このあたりで配られたタイムテーブルが役に立たなくなってきます。ウーネリーズはアルバムを作ってからは初めてでしたが、何度見ても足元でリアルタイムにサンプリングを制御していく様子にドキドキさせられます。新曲も素晴らしかったです。常々思うのですがウーネリーズには何というか大人の色気というかクールさというか、そういうものが節々に香り立つ感じがあって羨ましく思います。同様に素晴らしかったのがPANICSMILE。変則的なビートや耳慣れぬ音符も全てが有無を言わさぬ説得力を持つのはキャリアというより楽曲を100%あますところなく伝えようとするその姿勢に負うところが多いのでは? 弦は切れたけどテンションは切れず、エフェクターを踏む度に身のすくむほどの爆音でしたが大変格好良かったです。そして気づけばGENKI STAGE大トリのMO’SOME TONEBENDER。3人がじっくりと入場してきて期待も煽られます。タイトでソリッドでより研ぎ澄まされたアンサンブルはそのままに、ここ最近の傾向のキラキラした楽曲とこれまでのギラギラした楽曲とのバランスも絶妙で、アンコールもあり実に盛り上がりました。
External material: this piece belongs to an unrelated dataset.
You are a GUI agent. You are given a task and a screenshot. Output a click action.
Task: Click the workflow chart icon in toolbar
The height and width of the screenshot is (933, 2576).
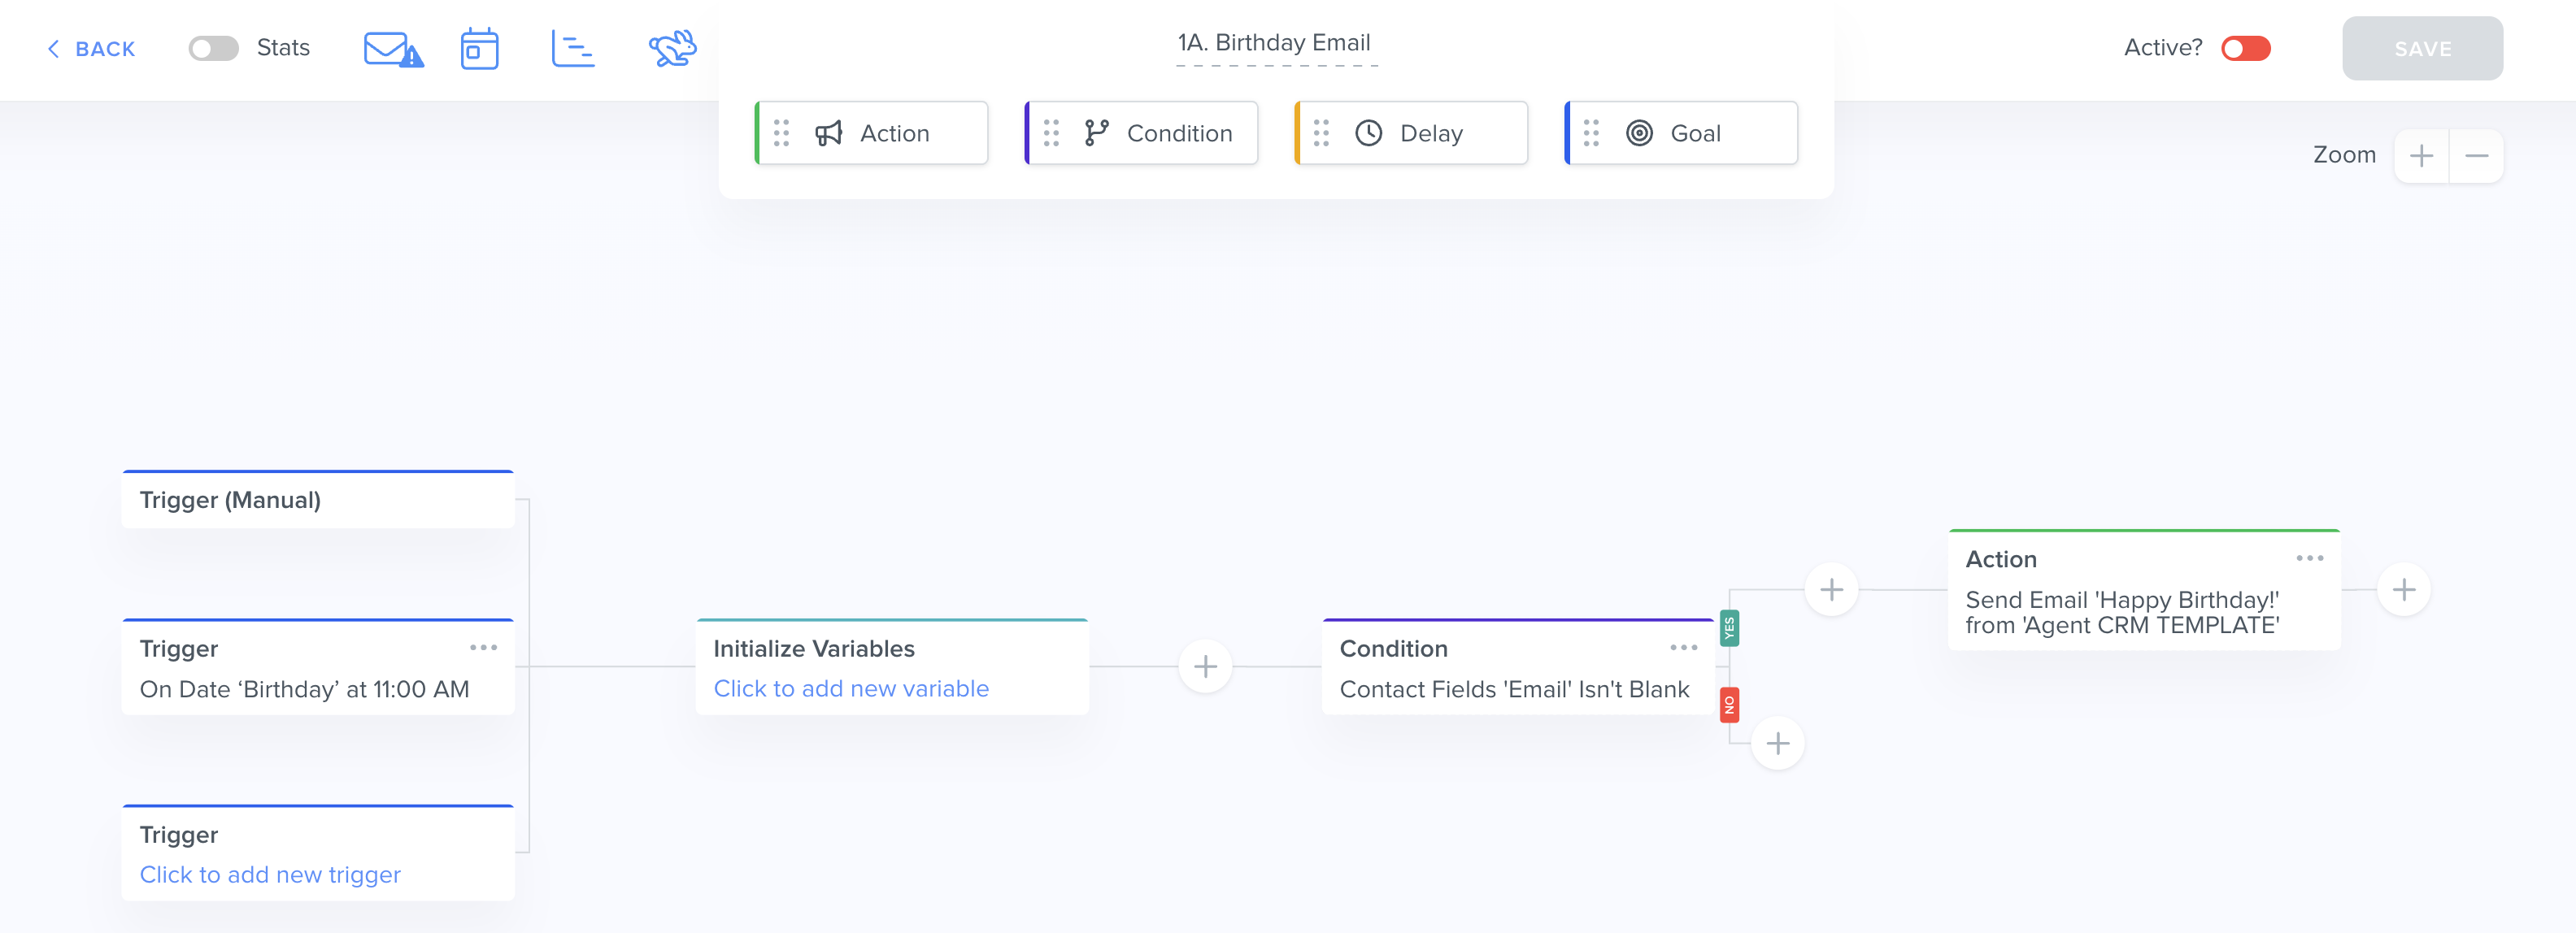click(573, 49)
最後のハードコア三昧に備えるべく小休止を挟み、主戦場となる2Fに行くと既にステージを支配していたのはnemo。セッティング? 演奏中? な極悪なフィードバックノイズにスピーカー前では確実に死んでしまうだろうと判断して後ろの方に下がりましたが、暴風雨の只中のような音空間をぐるぐる動くメンバーは幻想的な照明の効果も手伝ってとても神々しく見えました。そして主役shift登場。この時もう会場してから12時間以上経過していました。shiftは今回企画やブッキングだけでなく運営や会場設営にも全面参加していた模様で、前夜からずっと設営をしていたというメンバーとは午前中に会った時点でこそかなりぐったりしていましたが、演奏に全く影響していないどころか会場を感動とモッシュやダイブの渦に包む無敵のライブをしており、山形という場所で開催する事への思いや共演者、スタッフへの感謝を奢らず昂ぶらず、笑いに逃げず感情の奔流をそのまま語った船山氏の真摯なMCにはフロア中から地鳴りにも似た拍手喝采が沸き起こりました。

映画館という非日常的な空間と手作り感溢れる内装、「テレビの中の音楽より隣で鳴ってる音楽の方がメチャクチャカッコいい」を証明し続けた素晴らしい出演陣、東京から駆けつけた人もいるくらい熱意溢れるボランティアスタッフや、そしてイベントの趣旨を誰よりも理解していた積極性溢れるオーディエンス。その全てが各地のインディペンデントな音楽フェスに通いつめる友人も脱帽するほどの完成された内容でした。9月13、14日はsense of wonderをはじめ各地で色々な音楽イベントが行われていましたが、山形七日町はこの2日間、日本で最も濃密な時間が流れていた場所の一つだったと思いますし、そこに僅かながらも貢献出来て、ついでに美味しい芋煮も味わえて実に光栄でした。
イベント自体は続いていたものの、この規模での開催は初めてだったようで、実に、まさにdoitははじまったばかり!来年の開催も決まっているようですごく期待しています。